No início deste mês, o ministro digital do país asiático acusou o Facebook de não cumprir com requisitos para restringir conteúdos, incluindo insultos à monarquia.
No dia 10 de agosto, ele deu à empresa americana 15 dias para cumprir a ordem da Justiça ou a companhia estaria sujeita a pagar multas de até US$ 6.000 (R$ 33,5 mil) por dia.
O porta-voz do ministério, Putchapong Nodthaisong, disse na segunda-feira (24) que o Facebook cooperou antes do prazo porque entendeu o contexto da sociedade tailandesa. Questionado nesta terça pela Reuters, ele não comentou os planos da empresa de entrar com uma ação contra a exigência.
O ministério também fez uma reclamação por cibercrime contra Pavin por criar o grupo.
Além das reformas na monarquia, os protestos na capital, Bancoc, pedem a saída do premiê, Chan-ocha, ex-comandante do Exército tailandês e líder do golpe que instalou um regime militar por cinco anos no país. Com novas eleições muito contestadas, em 2019, ele manteve o cargo, apoiado pelas Forças Armadas.
Em fevereiro deste ano, uma decisão judicial baniu um partido de oposição e garantiu maioria confortável ao premiê no Parlamento.
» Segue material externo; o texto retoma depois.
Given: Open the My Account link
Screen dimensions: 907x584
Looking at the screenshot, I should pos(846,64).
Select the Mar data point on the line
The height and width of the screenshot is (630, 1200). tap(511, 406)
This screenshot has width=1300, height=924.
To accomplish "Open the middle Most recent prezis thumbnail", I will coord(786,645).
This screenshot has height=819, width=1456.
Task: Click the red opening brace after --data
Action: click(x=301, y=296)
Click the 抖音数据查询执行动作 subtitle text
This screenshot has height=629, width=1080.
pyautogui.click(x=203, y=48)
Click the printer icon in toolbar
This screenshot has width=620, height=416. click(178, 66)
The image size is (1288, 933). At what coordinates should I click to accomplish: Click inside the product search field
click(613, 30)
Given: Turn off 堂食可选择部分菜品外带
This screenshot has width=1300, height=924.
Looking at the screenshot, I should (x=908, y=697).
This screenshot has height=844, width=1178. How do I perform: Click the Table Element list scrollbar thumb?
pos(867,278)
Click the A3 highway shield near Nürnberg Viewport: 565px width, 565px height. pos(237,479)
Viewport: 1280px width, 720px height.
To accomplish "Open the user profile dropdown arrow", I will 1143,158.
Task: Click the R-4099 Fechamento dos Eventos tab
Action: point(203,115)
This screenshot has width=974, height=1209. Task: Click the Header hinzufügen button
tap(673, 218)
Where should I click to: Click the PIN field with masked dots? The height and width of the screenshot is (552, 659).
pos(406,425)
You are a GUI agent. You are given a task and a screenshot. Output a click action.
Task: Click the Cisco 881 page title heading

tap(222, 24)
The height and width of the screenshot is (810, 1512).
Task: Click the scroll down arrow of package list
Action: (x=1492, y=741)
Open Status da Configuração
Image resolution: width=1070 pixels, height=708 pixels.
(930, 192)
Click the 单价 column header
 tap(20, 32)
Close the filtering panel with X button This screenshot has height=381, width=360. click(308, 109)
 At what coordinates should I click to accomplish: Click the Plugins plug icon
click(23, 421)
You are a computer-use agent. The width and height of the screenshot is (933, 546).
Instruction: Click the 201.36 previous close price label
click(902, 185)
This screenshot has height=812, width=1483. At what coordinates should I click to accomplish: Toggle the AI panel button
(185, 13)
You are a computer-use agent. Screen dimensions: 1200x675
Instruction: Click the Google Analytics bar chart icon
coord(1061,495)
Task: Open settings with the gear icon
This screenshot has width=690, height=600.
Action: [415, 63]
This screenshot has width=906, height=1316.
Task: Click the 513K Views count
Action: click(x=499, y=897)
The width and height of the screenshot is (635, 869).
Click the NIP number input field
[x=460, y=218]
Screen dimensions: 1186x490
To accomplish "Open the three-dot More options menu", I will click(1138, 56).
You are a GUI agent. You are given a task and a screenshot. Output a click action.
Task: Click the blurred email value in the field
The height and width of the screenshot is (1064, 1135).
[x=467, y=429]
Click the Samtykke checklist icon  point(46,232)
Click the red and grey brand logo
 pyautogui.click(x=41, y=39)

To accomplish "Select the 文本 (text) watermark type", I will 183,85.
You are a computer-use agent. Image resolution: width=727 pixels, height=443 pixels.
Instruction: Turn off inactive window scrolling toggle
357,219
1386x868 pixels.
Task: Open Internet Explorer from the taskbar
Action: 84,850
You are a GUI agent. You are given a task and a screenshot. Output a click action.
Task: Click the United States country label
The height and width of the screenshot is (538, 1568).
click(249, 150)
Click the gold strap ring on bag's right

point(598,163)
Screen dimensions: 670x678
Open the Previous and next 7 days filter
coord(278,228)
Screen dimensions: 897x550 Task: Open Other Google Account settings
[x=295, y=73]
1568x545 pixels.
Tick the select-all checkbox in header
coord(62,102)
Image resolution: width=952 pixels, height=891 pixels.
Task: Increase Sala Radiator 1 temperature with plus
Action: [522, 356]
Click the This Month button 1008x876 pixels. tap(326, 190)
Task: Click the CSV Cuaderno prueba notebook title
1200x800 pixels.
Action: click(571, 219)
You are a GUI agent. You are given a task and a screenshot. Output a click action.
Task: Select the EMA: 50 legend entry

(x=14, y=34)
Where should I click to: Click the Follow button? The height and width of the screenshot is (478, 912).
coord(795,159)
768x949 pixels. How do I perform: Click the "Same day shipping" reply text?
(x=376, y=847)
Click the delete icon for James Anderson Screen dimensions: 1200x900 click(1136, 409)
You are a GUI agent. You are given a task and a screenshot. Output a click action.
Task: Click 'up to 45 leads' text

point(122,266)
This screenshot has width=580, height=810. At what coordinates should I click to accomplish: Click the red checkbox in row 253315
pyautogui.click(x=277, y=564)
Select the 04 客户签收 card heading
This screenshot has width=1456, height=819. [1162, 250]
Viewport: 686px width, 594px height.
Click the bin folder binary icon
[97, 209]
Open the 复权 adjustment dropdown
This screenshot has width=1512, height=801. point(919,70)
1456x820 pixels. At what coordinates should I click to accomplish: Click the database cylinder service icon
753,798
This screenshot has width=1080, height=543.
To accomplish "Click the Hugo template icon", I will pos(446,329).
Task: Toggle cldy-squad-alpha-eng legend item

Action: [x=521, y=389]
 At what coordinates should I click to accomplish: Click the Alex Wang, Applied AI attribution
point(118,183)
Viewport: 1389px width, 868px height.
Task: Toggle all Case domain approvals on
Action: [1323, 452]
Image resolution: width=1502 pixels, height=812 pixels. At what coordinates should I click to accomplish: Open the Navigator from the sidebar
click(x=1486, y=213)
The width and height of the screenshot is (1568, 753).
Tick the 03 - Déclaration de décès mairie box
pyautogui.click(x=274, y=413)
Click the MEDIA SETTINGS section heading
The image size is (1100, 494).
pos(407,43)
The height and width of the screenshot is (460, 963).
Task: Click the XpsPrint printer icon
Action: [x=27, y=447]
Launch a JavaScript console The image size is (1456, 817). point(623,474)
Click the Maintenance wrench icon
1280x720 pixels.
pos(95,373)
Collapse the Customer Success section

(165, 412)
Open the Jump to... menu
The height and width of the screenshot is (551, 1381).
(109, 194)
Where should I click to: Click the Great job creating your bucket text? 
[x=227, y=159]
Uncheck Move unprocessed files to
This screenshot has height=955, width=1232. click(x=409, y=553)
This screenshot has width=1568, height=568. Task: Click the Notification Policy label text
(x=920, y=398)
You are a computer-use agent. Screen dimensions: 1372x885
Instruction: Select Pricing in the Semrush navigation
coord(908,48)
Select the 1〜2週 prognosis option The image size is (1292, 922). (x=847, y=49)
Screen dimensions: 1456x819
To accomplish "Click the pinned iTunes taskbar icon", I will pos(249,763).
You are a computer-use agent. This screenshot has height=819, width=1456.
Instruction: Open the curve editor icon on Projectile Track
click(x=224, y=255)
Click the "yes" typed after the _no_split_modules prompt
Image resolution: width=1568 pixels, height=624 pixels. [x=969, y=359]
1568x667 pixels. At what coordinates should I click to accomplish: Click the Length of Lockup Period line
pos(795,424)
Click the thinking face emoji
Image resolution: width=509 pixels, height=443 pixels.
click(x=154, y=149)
Desde então, estudantes lideram protestos que ocorrem quase diariamente.
Críticos da monarquia acusam a Casa Real de ajudar a estender o papel das Forças Armadas na política tailandesa, na qual 13 golpes militares foram dados com sucesso desde que a monarquia deixou de ter poder absoluto no país.
Antes do golpe de 2014, a Tailândia viveu mais de uma década de confrontos entre manifestantes monarquistas de camisas amarelas e seus rivais vermelhos, leais ao ex-premiê Thaksin Shinawatra.